#### Entries from a dataset:

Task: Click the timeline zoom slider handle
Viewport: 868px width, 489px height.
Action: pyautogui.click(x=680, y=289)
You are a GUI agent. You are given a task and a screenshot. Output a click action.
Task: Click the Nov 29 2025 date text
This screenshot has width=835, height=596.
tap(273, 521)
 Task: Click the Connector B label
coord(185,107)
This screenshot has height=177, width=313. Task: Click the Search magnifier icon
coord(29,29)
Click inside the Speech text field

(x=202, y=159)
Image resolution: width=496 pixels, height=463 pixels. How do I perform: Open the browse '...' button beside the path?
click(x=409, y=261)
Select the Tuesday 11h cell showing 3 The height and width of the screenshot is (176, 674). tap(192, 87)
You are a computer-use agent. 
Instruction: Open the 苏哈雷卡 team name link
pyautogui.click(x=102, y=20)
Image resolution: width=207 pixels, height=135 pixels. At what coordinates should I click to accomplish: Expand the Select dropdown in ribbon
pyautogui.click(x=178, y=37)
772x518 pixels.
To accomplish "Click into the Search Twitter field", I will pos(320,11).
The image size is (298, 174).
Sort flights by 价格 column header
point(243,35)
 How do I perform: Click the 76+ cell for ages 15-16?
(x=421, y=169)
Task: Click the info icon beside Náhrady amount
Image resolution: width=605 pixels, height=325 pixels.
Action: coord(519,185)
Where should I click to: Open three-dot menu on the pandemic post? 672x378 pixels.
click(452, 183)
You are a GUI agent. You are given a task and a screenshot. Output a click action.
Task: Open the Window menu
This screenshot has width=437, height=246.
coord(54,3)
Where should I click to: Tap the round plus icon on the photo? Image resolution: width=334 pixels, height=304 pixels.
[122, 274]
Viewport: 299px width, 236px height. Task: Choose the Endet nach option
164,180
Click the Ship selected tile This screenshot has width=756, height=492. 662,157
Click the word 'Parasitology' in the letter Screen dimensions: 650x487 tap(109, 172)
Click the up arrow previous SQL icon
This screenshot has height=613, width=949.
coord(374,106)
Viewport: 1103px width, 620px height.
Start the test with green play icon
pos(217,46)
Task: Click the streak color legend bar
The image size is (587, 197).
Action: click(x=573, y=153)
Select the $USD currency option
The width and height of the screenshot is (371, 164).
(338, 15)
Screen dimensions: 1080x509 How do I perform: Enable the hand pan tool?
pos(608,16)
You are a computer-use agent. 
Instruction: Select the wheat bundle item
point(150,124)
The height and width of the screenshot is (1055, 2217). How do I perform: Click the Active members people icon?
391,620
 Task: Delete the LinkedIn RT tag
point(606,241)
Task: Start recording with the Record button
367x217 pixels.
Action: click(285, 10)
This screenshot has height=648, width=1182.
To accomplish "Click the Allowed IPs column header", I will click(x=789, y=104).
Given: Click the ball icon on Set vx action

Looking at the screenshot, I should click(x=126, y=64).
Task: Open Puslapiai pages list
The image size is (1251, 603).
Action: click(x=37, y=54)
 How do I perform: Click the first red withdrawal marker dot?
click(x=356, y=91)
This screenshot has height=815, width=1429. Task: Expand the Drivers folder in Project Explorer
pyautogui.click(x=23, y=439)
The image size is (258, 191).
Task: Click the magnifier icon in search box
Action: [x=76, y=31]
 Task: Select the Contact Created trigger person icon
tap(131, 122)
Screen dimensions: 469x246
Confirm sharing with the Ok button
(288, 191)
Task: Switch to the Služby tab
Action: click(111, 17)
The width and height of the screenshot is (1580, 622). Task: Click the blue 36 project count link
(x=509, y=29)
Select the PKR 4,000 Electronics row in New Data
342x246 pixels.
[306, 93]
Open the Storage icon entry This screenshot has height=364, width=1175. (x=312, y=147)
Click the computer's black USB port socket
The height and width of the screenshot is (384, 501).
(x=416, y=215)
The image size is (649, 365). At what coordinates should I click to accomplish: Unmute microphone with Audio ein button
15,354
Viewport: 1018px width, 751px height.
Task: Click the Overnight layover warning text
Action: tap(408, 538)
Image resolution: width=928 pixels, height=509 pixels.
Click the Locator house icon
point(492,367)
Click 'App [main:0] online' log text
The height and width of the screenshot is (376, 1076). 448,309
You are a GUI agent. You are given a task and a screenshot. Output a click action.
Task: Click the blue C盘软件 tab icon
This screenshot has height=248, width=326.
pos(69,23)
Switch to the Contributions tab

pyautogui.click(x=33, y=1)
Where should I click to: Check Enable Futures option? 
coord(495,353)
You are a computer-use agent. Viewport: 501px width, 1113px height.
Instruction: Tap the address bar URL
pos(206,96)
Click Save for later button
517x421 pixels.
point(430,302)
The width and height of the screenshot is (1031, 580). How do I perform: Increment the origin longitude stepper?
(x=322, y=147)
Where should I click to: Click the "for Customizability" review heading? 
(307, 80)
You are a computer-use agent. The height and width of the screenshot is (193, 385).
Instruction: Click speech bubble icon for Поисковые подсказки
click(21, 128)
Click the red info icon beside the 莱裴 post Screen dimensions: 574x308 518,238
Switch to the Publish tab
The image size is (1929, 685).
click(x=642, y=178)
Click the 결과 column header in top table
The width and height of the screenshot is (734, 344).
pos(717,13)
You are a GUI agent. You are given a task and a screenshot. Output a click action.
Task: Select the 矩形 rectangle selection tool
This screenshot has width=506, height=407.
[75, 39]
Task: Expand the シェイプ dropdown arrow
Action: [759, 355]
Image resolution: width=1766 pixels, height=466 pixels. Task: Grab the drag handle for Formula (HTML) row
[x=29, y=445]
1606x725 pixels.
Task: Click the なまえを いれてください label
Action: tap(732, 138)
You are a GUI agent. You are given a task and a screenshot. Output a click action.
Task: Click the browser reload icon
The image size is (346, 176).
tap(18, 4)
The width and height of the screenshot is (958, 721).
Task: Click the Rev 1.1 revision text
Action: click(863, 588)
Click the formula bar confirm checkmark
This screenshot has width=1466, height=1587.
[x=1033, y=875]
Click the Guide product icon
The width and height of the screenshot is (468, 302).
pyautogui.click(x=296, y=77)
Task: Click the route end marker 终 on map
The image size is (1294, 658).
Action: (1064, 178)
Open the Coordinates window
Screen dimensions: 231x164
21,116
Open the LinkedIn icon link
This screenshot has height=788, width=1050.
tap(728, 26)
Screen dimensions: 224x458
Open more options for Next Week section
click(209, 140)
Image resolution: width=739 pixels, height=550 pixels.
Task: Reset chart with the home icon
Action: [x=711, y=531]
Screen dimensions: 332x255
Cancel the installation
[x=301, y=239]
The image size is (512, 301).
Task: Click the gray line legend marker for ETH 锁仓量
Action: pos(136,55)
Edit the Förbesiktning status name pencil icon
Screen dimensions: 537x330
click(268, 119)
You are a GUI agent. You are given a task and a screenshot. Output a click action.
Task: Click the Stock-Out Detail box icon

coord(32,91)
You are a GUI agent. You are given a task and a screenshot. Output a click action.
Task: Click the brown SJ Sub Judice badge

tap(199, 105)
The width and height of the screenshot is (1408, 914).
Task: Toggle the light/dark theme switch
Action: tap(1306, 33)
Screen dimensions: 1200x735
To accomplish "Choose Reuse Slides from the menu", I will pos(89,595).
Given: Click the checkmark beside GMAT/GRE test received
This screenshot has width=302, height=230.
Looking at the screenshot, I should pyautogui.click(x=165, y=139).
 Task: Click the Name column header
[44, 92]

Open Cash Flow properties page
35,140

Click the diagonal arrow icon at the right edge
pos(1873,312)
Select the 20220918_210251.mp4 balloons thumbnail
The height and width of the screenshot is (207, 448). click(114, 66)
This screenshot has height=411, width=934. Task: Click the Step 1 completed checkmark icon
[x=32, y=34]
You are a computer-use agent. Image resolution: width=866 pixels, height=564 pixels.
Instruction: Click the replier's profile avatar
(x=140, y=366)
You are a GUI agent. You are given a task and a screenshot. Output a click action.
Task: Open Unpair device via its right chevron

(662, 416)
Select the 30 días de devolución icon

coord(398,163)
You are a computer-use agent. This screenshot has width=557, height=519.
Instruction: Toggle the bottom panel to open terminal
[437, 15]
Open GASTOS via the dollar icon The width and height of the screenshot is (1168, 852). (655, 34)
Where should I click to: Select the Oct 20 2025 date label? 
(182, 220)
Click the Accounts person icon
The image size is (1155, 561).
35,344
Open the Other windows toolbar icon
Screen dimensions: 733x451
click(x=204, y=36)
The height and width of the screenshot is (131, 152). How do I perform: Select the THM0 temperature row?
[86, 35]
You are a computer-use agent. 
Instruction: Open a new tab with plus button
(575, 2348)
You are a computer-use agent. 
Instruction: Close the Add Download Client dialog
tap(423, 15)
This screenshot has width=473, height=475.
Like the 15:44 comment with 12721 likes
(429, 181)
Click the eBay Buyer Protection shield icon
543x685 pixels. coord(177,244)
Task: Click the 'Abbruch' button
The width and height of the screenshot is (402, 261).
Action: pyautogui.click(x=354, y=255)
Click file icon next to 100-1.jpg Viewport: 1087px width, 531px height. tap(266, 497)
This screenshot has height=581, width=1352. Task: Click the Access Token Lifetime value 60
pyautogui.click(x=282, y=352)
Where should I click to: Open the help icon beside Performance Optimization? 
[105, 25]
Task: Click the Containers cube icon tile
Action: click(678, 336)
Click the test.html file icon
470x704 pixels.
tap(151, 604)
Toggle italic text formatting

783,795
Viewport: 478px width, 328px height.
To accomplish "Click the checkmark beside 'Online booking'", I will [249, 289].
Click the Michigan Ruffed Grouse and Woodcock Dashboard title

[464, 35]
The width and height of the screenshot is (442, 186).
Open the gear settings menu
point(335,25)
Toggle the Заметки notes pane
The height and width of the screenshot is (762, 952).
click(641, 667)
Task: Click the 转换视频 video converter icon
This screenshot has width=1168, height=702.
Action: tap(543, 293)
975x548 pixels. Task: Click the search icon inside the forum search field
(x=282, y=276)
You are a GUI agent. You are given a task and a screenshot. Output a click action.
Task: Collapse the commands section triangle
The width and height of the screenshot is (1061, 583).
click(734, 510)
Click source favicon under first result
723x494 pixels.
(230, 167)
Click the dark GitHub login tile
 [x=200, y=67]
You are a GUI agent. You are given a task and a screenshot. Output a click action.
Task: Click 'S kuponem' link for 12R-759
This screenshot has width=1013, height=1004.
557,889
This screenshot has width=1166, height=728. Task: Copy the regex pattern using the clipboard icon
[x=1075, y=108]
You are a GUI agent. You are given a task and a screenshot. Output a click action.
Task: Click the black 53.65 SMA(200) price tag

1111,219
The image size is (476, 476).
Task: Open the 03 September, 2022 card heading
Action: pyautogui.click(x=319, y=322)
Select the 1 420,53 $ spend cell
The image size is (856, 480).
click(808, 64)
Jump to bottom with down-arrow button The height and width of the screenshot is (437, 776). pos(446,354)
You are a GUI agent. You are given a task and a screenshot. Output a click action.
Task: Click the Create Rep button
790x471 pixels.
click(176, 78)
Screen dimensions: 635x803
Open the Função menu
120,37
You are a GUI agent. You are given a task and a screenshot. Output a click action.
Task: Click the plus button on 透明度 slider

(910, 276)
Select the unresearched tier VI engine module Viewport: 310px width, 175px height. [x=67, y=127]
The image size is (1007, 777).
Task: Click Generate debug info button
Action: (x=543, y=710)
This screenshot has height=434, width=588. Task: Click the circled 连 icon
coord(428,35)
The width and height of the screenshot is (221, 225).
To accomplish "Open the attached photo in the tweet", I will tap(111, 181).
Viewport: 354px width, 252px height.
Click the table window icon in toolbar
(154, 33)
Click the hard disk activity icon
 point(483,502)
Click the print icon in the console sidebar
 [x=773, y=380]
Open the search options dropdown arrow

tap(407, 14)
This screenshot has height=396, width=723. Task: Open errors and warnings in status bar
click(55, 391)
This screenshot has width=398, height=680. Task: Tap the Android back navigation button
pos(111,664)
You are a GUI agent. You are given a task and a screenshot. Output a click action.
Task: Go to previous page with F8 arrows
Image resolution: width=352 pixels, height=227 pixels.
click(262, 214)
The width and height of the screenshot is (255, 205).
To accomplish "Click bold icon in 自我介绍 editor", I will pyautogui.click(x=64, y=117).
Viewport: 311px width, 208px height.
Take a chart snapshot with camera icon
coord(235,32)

#### Requirement:
Quote the entries line for line, from the very first line through the line that contains "Select the Tuesday", including both of those lines.

#### Answer to the task:
Task: Click the timeline zoom slider handle
Viewport: 868px width, 489px height.
Action: pyautogui.click(x=680, y=289)
You are a GUI agent. You are given a task and a screenshot. Output a click action.
Task: Click the Nov 29 2025 date text
This screenshot has width=835, height=596.
tap(273, 521)
 Task: Click the Connector B label
coord(185,107)
This screenshot has height=177, width=313. Task: Click the Search magnifier icon
coord(29,29)
Click inside the Speech text field

(x=202, y=159)
Image resolution: width=496 pixels, height=463 pixels. How do I perform: Open the browse '...' button beside the path?
click(x=409, y=261)
Select the Tuesday 11h cell showing 3 The height and width of the screenshot is (176, 674). tap(192, 87)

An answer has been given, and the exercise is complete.